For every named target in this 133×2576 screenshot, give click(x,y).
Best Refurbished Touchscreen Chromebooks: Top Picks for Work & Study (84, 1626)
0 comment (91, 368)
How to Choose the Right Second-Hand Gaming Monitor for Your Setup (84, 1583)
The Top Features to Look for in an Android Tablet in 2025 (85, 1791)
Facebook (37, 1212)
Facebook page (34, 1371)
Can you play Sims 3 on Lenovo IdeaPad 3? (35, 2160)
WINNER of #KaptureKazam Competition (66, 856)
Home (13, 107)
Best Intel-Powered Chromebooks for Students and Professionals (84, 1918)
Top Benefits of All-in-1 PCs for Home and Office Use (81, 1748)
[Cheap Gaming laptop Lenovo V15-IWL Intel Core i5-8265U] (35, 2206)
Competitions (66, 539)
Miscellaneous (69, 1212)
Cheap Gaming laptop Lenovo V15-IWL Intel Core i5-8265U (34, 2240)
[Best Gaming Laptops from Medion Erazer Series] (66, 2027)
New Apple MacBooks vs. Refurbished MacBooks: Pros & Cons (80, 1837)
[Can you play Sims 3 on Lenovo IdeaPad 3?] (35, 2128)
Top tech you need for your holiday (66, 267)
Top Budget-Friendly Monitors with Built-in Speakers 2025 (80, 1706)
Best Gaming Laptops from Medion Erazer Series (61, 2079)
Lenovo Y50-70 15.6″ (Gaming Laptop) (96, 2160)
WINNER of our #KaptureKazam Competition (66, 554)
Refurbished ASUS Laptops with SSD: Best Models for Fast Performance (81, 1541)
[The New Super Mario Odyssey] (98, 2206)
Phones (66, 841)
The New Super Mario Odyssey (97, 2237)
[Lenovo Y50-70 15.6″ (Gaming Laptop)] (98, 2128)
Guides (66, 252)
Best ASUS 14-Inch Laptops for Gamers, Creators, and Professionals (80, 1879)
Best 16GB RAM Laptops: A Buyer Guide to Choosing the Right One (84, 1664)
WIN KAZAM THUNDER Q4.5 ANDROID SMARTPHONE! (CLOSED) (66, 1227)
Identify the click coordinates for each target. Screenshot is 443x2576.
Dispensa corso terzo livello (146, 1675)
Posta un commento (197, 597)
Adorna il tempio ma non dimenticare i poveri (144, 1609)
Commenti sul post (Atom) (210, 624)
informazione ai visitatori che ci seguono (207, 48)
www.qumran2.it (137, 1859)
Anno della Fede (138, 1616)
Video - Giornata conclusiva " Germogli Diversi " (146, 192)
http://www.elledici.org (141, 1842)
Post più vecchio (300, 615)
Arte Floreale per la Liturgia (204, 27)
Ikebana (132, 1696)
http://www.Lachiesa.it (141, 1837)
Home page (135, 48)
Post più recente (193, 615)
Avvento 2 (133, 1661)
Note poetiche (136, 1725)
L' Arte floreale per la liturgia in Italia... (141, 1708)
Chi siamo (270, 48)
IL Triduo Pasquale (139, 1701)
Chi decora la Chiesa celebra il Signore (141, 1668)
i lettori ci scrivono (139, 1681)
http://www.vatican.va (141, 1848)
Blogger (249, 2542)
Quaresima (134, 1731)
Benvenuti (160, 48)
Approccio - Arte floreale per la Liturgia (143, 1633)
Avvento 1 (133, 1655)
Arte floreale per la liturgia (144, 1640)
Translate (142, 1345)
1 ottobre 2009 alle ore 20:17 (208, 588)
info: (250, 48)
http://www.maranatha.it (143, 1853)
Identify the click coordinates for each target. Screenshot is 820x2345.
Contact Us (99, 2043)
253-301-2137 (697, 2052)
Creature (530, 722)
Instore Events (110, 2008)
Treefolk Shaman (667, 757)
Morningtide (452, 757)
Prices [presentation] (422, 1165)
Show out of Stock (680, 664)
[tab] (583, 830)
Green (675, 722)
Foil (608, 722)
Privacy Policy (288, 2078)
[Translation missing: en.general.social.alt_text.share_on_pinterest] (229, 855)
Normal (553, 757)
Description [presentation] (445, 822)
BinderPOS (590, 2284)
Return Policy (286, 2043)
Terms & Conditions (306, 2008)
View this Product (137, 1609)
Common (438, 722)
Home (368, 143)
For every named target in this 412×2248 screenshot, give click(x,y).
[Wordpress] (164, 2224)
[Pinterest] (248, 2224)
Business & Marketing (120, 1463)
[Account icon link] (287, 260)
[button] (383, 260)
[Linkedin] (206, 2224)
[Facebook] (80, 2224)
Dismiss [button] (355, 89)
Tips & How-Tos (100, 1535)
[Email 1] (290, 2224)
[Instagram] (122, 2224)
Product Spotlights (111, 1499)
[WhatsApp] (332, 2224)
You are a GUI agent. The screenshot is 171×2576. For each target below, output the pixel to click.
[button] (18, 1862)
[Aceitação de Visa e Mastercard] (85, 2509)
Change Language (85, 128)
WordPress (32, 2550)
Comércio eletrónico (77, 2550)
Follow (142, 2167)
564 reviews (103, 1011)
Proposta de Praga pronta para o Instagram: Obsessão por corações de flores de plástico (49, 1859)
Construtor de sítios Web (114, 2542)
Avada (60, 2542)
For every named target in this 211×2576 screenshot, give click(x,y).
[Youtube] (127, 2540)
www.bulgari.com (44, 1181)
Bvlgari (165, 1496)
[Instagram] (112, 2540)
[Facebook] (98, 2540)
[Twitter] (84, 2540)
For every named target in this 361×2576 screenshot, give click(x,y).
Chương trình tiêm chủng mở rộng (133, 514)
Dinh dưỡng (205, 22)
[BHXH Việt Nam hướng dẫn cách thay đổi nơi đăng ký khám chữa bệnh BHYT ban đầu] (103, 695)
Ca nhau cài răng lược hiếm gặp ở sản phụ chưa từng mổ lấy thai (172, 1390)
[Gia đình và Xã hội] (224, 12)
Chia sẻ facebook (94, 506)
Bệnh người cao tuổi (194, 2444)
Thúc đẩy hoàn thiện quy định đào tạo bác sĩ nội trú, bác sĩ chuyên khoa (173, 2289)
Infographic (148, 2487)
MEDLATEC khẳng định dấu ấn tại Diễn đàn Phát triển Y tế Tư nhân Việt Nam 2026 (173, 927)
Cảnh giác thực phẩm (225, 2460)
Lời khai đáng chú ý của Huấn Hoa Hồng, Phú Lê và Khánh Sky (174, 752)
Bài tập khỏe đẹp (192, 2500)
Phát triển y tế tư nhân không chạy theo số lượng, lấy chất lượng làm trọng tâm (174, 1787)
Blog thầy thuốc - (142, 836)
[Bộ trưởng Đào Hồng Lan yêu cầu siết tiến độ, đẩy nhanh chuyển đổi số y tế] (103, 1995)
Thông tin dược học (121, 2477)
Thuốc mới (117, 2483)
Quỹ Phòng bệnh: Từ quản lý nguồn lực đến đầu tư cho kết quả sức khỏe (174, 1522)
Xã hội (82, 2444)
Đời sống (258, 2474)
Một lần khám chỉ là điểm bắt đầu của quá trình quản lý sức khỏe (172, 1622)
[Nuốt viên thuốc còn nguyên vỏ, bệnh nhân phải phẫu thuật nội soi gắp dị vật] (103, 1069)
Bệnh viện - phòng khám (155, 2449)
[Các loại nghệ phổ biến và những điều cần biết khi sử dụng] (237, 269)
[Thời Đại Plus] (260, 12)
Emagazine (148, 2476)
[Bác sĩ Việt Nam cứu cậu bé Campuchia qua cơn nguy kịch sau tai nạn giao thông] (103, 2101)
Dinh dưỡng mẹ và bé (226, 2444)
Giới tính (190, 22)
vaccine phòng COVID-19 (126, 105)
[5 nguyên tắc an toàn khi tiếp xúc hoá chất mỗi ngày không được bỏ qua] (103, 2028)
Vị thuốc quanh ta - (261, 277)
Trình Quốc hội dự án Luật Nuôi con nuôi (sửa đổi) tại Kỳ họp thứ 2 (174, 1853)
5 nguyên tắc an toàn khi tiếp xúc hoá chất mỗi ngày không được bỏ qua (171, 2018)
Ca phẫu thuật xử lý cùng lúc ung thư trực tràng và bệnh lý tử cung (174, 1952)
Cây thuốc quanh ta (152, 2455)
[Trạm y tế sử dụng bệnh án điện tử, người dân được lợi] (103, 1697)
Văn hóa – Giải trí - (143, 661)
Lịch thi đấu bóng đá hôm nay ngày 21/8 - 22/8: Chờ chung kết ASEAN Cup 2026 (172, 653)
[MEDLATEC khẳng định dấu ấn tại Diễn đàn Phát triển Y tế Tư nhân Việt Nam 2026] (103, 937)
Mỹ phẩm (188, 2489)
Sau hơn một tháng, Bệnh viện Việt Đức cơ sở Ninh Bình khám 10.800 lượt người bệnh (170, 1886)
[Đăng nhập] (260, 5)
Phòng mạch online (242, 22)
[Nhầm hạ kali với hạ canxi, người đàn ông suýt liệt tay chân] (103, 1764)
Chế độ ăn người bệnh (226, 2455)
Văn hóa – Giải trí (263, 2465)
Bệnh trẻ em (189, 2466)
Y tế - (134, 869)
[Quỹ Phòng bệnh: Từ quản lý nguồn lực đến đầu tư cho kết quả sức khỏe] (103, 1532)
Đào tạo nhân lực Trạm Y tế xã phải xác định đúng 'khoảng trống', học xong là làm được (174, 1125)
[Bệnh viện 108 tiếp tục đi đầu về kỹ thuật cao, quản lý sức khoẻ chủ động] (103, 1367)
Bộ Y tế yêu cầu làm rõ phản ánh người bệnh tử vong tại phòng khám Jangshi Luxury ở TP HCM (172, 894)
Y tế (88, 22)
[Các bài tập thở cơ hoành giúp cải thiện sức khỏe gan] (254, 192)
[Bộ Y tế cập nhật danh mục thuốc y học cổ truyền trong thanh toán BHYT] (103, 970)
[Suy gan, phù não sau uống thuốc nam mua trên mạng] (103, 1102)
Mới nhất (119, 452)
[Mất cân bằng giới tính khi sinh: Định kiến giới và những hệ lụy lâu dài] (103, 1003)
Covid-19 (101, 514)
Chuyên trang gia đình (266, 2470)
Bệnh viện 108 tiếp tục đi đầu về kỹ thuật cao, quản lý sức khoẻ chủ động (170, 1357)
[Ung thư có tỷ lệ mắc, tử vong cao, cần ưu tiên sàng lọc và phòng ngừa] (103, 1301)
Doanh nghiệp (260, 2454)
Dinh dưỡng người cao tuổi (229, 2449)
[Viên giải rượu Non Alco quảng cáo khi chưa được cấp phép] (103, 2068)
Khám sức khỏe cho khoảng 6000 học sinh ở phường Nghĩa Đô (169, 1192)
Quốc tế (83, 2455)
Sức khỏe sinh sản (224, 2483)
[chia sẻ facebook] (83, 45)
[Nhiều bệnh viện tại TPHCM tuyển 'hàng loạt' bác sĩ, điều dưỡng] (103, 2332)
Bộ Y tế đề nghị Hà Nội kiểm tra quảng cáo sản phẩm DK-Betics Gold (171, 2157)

> [What is required]
When you reach the line holding "[Best Gaming Laptops" in the records above, begin reproducing exactly, stop after the line holding "IL Triduo Pasquale (139, 1701)", and output nothing else.

> [Answer area]
[Best Gaming Laptops from Medion Erazer Series] (66, 2027)
New Apple MacBooks vs. Refurbished MacBooks: Pros & Cons (80, 1837)
[Can you play Sims 3 on Lenovo IdeaPad 3?] (35, 2128)
Top tech you need for your holiday (66, 267)
Top Budget-Friendly Monitors with Built-in Speakers 2025 (80, 1706)
Best Gaming Laptops from Medion Erazer Series (61, 2079)
Lenovo Y50-70 15.6″ (Gaming Laptop) (96, 2160)
WINNER of our #KaptureKazam Competition (66, 554)
Refurbished ASUS Laptops with SSD: Best Models for Fast Performance (81, 1541)
[The New Super Mario Odyssey] (98, 2206)
Phones (66, 841)
The New Super Mario Odyssey (97, 2237)
[Lenovo Y50-70 15.6″ (Gaming Laptop)] (98, 2128)
Guides (66, 252)
Best ASUS 14-Inch Laptops for Gamers, Creators, and Professionals (80, 1879)
Best 16GB RAM Laptops: A Buyer Guide to Choosing the Right One (84, 1664)
WIN KAZAM THUNDER Q4.5 ANDROID SMARTPHONE! (CLOSED) (66, 1227)
Identify the click coordinates for each target. Screenshot is 443x2576.
Dispensa corso terzo livello (146, 1675)
Posta un commento (197, 597)
Adorna il tempio ma non dimenticare i poveri (144, 1609)
Commenti sul post (Atom) (210, 624)
informazione ai visitatori che ci seguono (207, 48)
www.qumran2.it (137, 1859)
Anno della Fede (138, 1616)
Video - Giornata conclusiva " Germogli Diversi " (146, 192)
http://www.elledici.org (141, 1842)
Post più vecchio (300, 615)
Arte Floreale per la Liturgia (204, 27)
Ikebana (132, 1696)
http://www.Lachiesa.it (141, 1837)
Home page (135, 48)
Post più recente (193, 615)
Avvento 2 (133, 1661)
Note poetiche (136, 1725)
L' Arte floreale per la liturgia in Italia... (141, 1708)
Chi siamo (270, 48)
IL Triduo Pasquale (139, 1701)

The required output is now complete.